Le printemps déclenche en Mallarmé une crise qui ressemble fort aux états de spleen décrits par Baudelaire.

Cette crise est d’abord physiologique : le poète, au « sang morne », est en proie à un « long bâillement ». Il est ensuite victime d’une hallucination, mise en valeur par la répétition d’une syllabe (« cer » et « serre ») qui, de plus, rime avec « fer » : il évoque dans une comparaison son « crâne/ Qu’un cercle de fer serre ainsi qu’un vieux tombeau ».

On pense au poème « Spleen » de Baudelaire qui commence par « Quand le ciel bas et lourd pèse comme un couvercle… » où l’on trouve la même sensation hallucinée de torture mentale par compression du cerveau.

Puis Mallarmé adopte des attitudes autodestructrices. On a l’impression qu’il veut mettre fin à une sorte de mort vivante (le monosyllabe « las » se détache à la rime) en se donnant réellement la mort par un enfoncement dans la terre (dans la « fosse » mortuaire).

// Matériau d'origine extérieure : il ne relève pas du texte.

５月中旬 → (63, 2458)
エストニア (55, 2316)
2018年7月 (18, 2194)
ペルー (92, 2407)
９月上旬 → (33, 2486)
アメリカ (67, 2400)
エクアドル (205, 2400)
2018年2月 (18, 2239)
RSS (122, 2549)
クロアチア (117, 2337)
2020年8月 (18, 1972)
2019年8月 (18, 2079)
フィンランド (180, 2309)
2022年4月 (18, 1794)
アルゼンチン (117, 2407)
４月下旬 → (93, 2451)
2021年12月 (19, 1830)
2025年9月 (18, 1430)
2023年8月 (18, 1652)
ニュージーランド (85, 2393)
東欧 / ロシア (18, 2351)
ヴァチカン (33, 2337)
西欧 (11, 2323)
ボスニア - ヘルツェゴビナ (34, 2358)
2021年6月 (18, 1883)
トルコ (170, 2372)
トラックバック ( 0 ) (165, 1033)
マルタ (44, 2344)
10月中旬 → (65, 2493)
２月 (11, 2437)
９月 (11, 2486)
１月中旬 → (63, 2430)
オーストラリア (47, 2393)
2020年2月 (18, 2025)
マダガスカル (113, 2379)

C’est ce que traduisent les participes présents, connotant l’effort (« creusant », « Mordant ») et le gérondif (« en m’abîmant »).

III. Le symbolisme des saisons

1. L’hiver et le printemps

L’hiver est symbolisé dans le deuxième vers : il est la « saison de l’art serein ».

Il est personnifié comme « l’hiver lucide ».

Il favorise donc la réflexion et la création poétique par la tranquillité qu’il procure.

Dans un retournement des visions stéréotypées des saisons, le printemps, retour de vie, de la « sève », est synonyme de maladie du corps « énervé » et de l’esprit victime de l’ « ennui ».

Dans cette optique, le passage de l’hiver au printemps est ressenti « tristement » par un poète « triste » et le titre du sonnet « Renouveau » doit être compris (en raison de l’antiphrase) sur le mode de l’ironie.

En effet, Mallarmé ne connaît pas un regain d’activité mais une mort : son « crâne » est un « vieux tombeau ».

2. L’impuissance poétique

Mallarmé est victime au printemps d’une crise d’inspiration.

Il a le souvenir ou le désir d’ « un rêve vague et beau », mais il est gêné dans la panne d’inspiration deviennent sources de création.

On peut remarquer que le poème n’est pas écrit au passé, ce qui lui donnerait un aspect anecdotique en relatant une crise momentanée, mais au présent comme si la littérature ne pouvait dire que sa propre impossibilité.

Conclusion

En conclusion, nous avons vu que Mallarmé, dans « Renouveau », se montre disciple de Baudelaire.

En effet, il évoque un état physiologique et mental de spleen.

Il est original par la destruction des clichés attribués aux saisons et par le thème de l’impuissance poétique.

Il continuera, après « Renouveau », à développer ce thème, mais il le fera de manière moins classique sur le plan formel en choisissant l’hermétisme.